Giresun Sanat

“HAMSİYİ KOYDUK TAVAYA”!

“HAMSİYİ KOYDUK TAVAYA”!
13 kez
01 Eylül 2023 - 17:25
“HAMSİYİ KOYDUK TAVAYA”!
Dört gözle beklediğimiz balık mevsimi 1 Eylül 2023 tarihinden itibaren nihayet başladı, çok şükür!
Tüm balıkçılarımıza “Vira bismillah, haydi rastgele” derken, okurlarıma da –bulabilirlerse ve dahi bütçeleri yeterse- balığın sofralarından hiç eksik olmamasını diliyorum.
Allah kimseyi açlıkla terbiye etmesin, Karadenizli’yi ise balıksız hiç…
Çocukluğumu düşünüyorum da…
Belki 20-30 çeşit balık çıkıyordu, Karadeniz’de.
Hatta karaya vuran hamsileri sepet sepet bir yere istif edip; bir kısmını tuzlayarak kışa saklıyor,bir kısmını da gübre niyetine fındık ocaklarının dibine döküyorduk.
Sonra 9 yaşında “Ver elini İstanbul”, dedik.

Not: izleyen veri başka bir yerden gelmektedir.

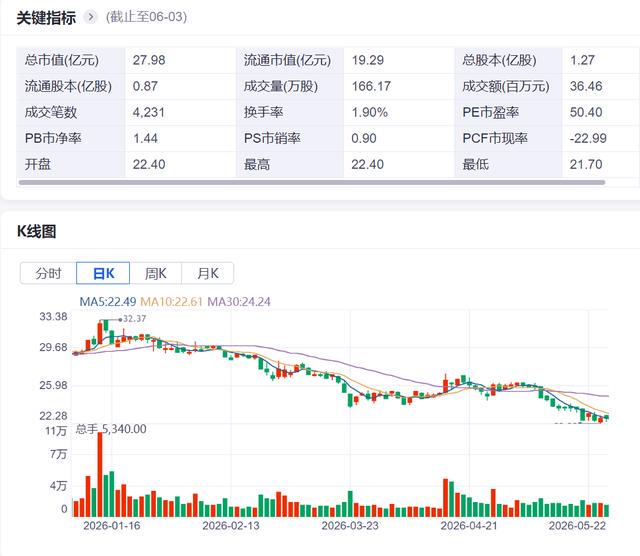640x556 pixels.
Task: Click the tallest red volume bar
Action: coord(100,474)
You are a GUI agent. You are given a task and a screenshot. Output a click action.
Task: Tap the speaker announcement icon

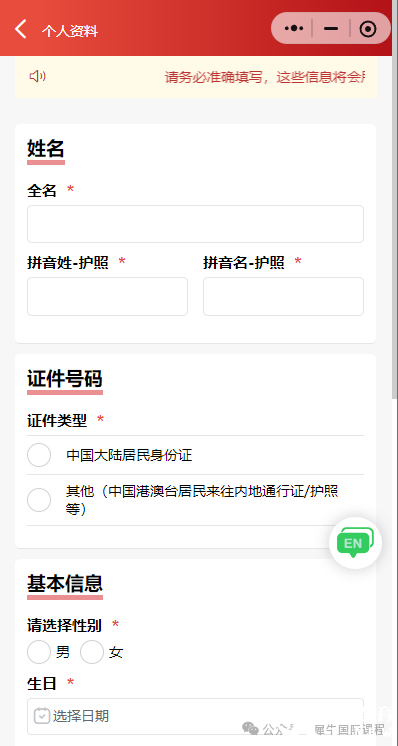pyautogui.click(x=37, y=76)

Hem Karadenizli olmamız hem de rahmetli babamın denizci (Şehirhatları’nda kaptan) olması nedeniyle, balığın her türü tıpkı ekmek gibi, soframızın demirbaşları arasındaydı.
Şimdi nerdeeee?..
Balık mevsiminde; o da nazlanmazlarsa biraz hamsi, biraz üç yaşındaki çocuğun pipisi kadar istavrit, biraz da palamut…
Yasak dönemlerinde ise Ege çiftliklerinden gelen çupra ile Perşembe’den gelen deniz alası…
Bir de Karadeniz’in soğuk tatlı sularında yetiştirilen alabalık…
Parmak kadar mezgit zaten her mevsim emre amade!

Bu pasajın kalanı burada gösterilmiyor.